Exercise objective:
Reproduce the following listing word for word, keeping every line.

--------------------------------------------------

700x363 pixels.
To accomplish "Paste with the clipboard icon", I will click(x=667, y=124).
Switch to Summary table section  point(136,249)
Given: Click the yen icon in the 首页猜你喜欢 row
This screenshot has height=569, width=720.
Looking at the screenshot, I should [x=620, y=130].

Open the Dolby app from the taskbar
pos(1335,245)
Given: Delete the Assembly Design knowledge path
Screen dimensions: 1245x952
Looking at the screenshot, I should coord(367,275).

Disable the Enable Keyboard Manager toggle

--------------------------------------------------

Answer to the task:
700x363 pixels.
To accomplish "Paste with the clipboard icon", I will click(x=667, y=124).
Switch to Summary table section  point(136,249)
Given: Click the yen icon in the 首页猜你喜欢 row
This screenshot has height=569, width=720.
Looking at the screenshot, I should [x=620, y=130].

Open the Dolby app from the taskbar
pos(1335,245)
Given: Delete the Assembly Design knowledge path
Screen dimensions: 1245x952
Looking at the screenshot, I should coord(367,275).

Disable the Enable Keyboard Manager toggle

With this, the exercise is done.